Passage given:
#####

Question:

Given an n-ary tree, return the level order traversal of its nodes’ values. (ie, from left to right, level by level).

We should return its level order traversal:
[
     [1],
     [3,2,4],
     [5,6]
]

Note:

  1. The depth of the tree is at most 1000.
  2. The total number of nodes is at most 5000.

Solution:

  • Method 1: bfs 
      /*
  // Definition for a Node.
  class Node {
      public int val;
      public List<Node> children;
    
      public Node() {}
    
      public Node(int _val,List<Node> _children) {
          val = _val;
          children = _children;
      }
  };
  */
  class Solution {
      public List<List<Integer>> levelOrder(Node root) {
          List<List<Integer>> result = new ArrayList<>();
          if(root == null) return result;
          Queue<Node> q = new LinkedList<>();
          q.offer(root);
          while(!q.isEmpty()){
              List<Integer> temp = new ArrayList<>();
              int size = q.size();
              for(int i  = 0; i < size; i++){
                  Node node = q.poll();
                  temp.add(node.val);
                  for(Node n : node.children){
                      q.offer(n);
                  }
              }
              result.add(temp);
          }
          return result;
      }
  }

#####

Materials provided:
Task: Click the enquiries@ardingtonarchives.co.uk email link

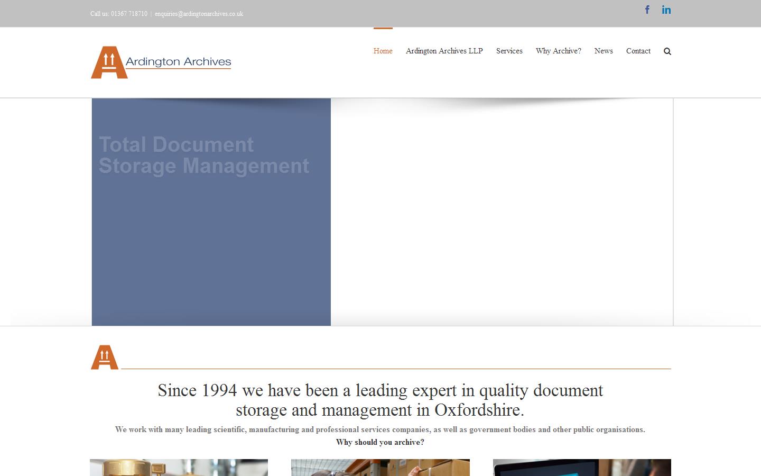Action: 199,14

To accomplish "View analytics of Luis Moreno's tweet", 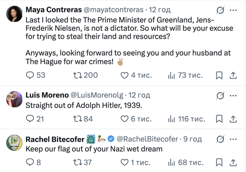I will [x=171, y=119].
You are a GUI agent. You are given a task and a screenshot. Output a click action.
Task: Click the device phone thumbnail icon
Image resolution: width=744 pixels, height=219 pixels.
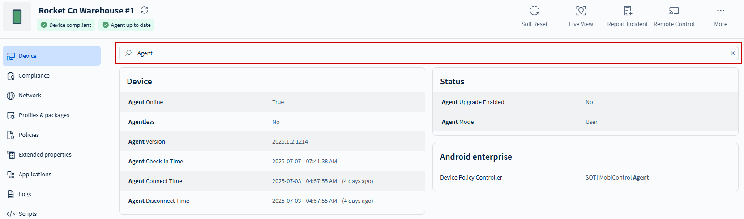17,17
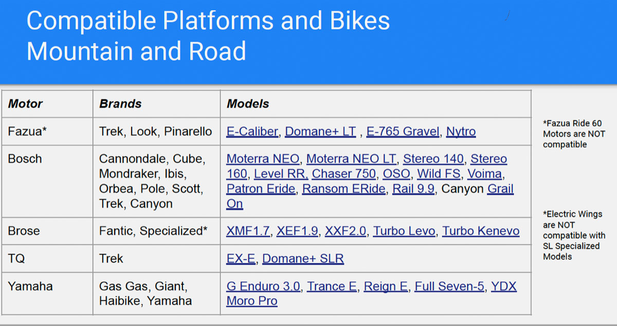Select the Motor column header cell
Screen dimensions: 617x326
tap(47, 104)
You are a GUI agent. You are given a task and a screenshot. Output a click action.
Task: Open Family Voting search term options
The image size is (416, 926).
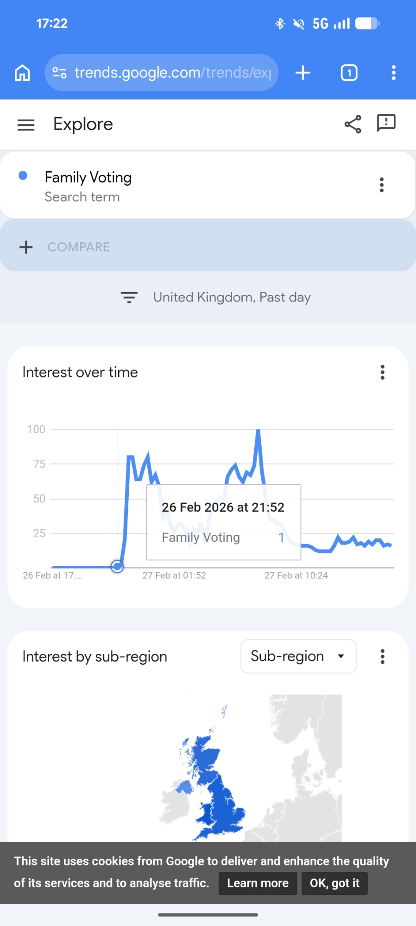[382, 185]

#####

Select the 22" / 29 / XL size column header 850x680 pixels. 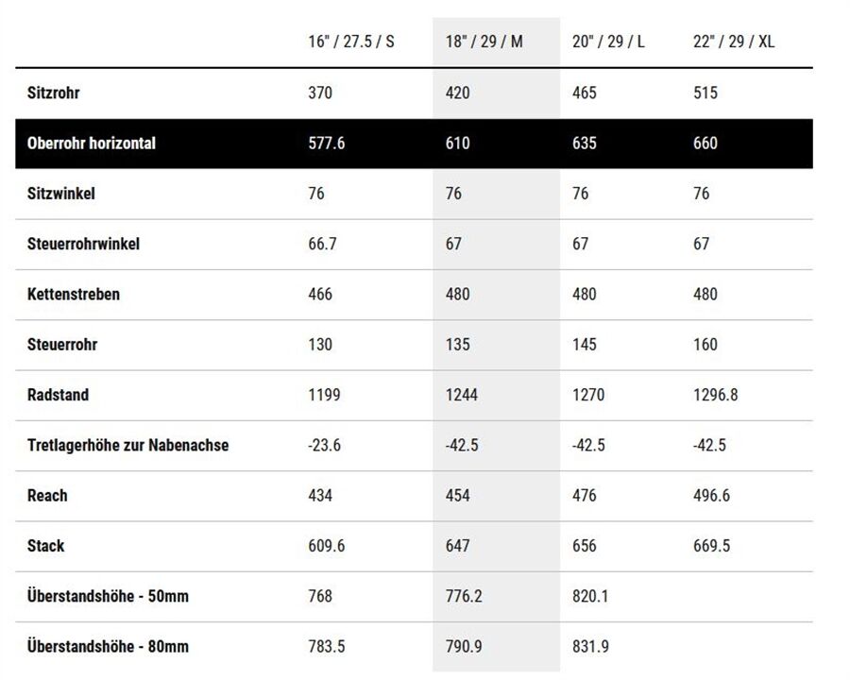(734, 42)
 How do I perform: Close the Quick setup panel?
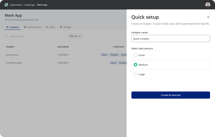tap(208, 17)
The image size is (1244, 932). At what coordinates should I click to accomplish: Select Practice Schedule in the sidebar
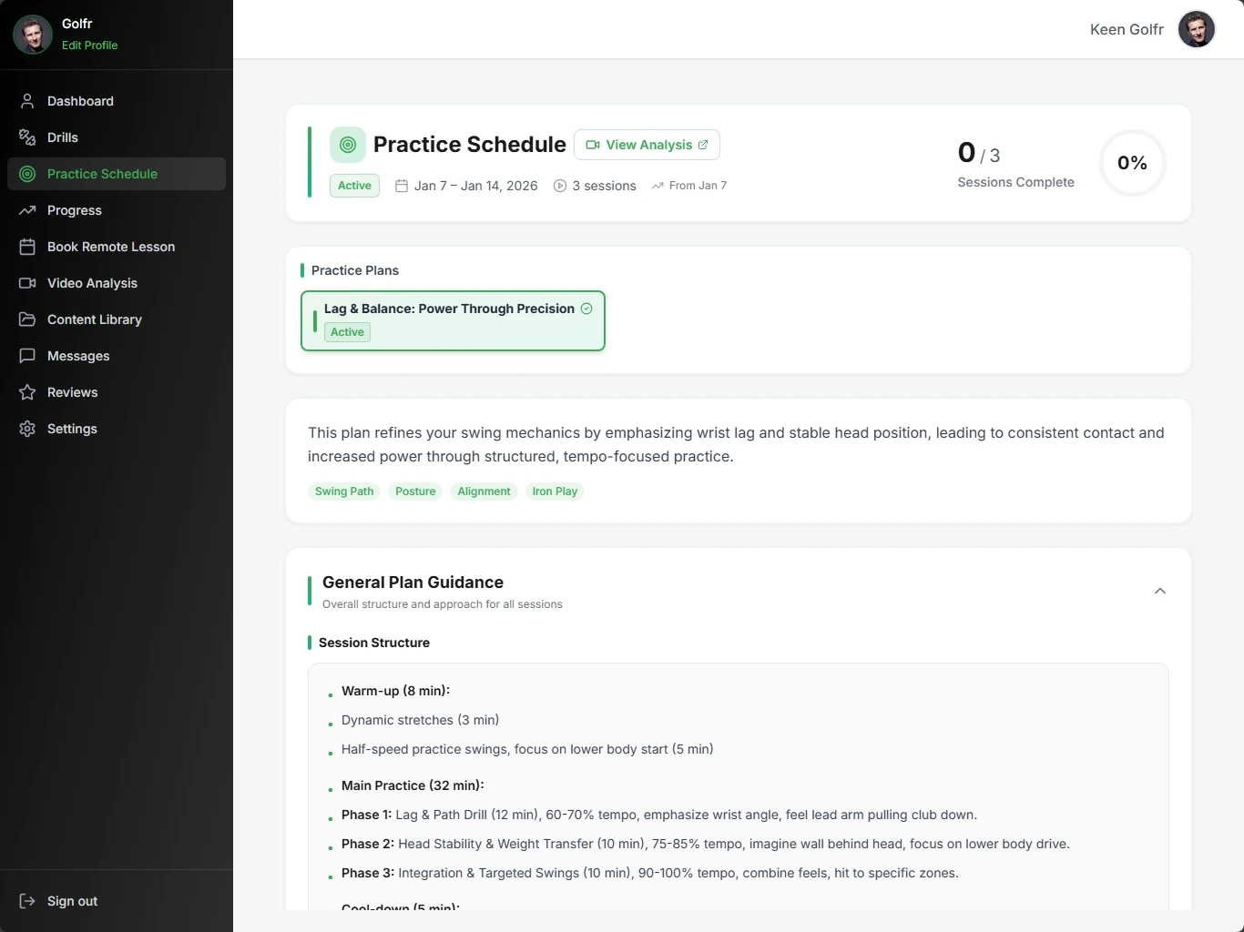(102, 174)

#####

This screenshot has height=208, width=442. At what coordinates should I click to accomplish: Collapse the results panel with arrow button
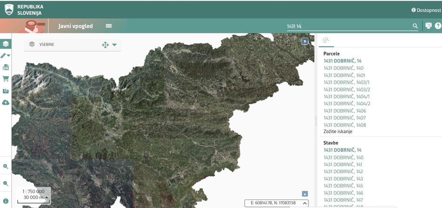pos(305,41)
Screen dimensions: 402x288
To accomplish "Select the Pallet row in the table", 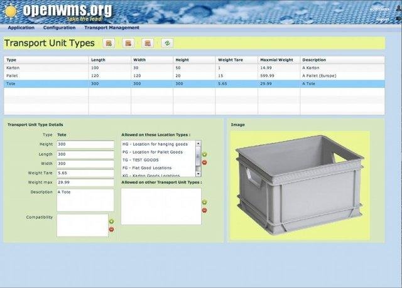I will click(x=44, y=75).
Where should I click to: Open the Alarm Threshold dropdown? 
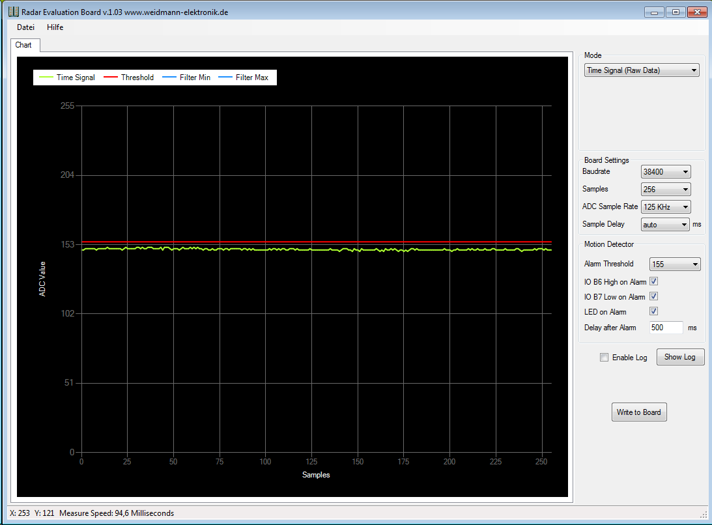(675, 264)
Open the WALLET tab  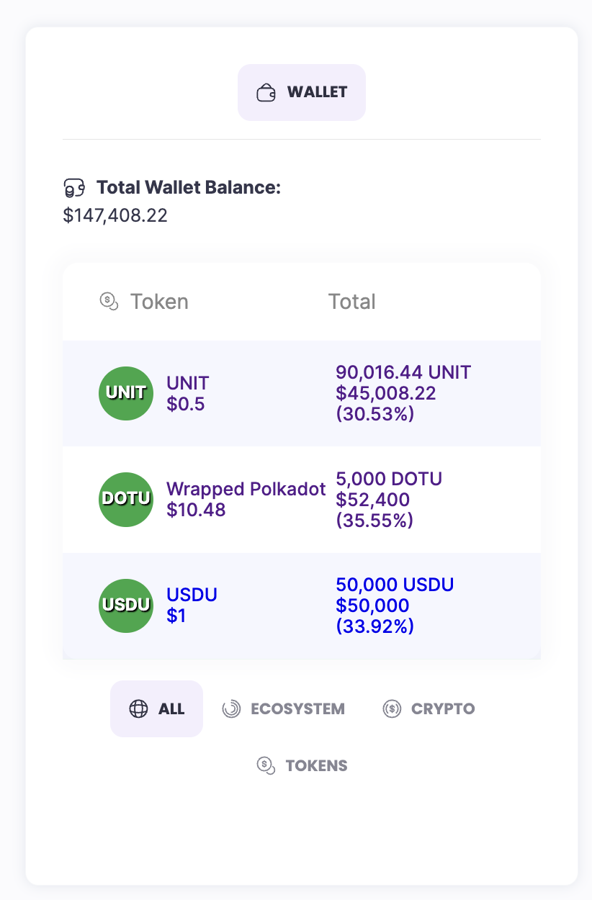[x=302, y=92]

#####

Exercise instructions:
[1] Please rewrite the paragraph of the tree traversal problem that begins "Given an n-ary tree" in a shorter form, keeping its main facts.
[2] Report how many lines of the records contain the word "should", with case counting, and give only the number.

Responses per task:
[1] Return an n-ary tree's node values level by level, from left to right.

[2] 3